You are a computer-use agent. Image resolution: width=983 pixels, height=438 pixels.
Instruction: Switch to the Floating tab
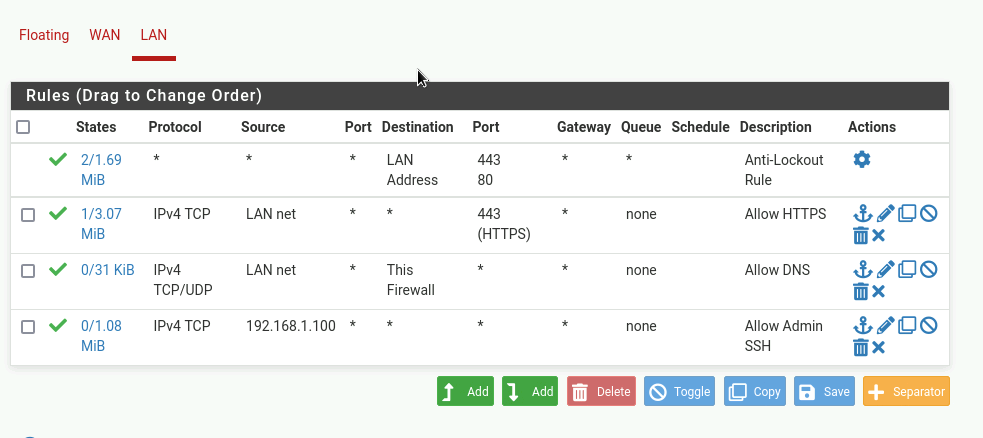44,35
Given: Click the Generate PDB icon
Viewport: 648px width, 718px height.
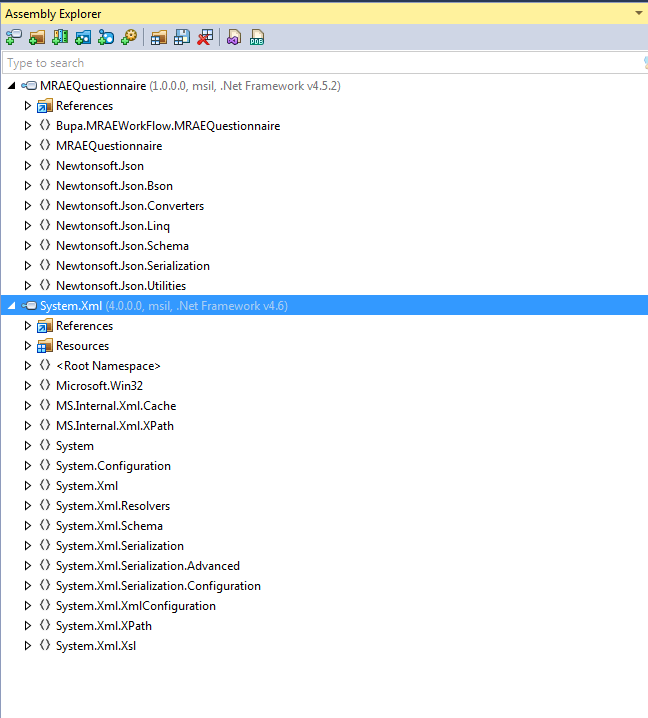Looking at the screenshot, I should coord(257,38).
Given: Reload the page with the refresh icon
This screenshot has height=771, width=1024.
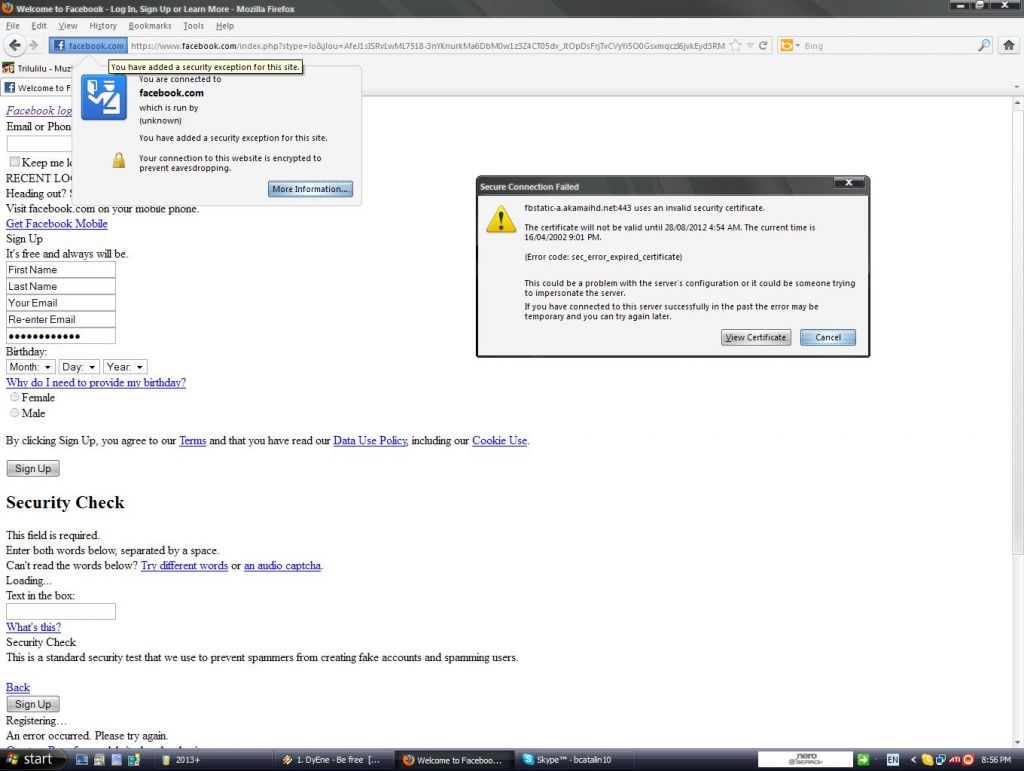Looking at the screenshot, I should click(x=763, y=45).
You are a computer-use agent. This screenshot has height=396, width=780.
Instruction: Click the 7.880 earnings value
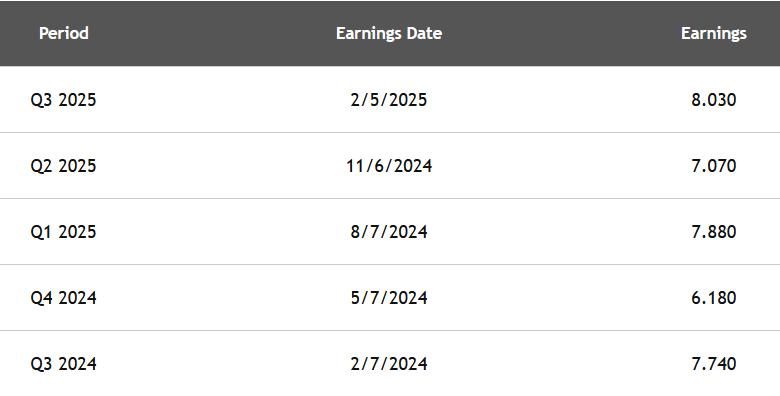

★ ★ ★ ★

BRIEF ▸
Rewrite all the data above with "Instruction" changed to "Task" and everything else unchanged. Leave out the pictures.

RESPONSE ▸
You are a computer-use agent. Image resolution: width=983 pixels, height=438 pixels.
Task: Switch to the Floating tab
44,35
Given: Click the Generate PDB icon
Viewport: 648px width, 718px height.
Looking at the screenshot, I should coord(257,38).
Given: Reload the page with the refresh icon
This screenshot has height=771, width=1024.
Looking at the screenshot, I should click(x=763, y=45).
You are a computer-use agent. This screenshot has height=396, width=780.
Task: Click the 7.880 earnings value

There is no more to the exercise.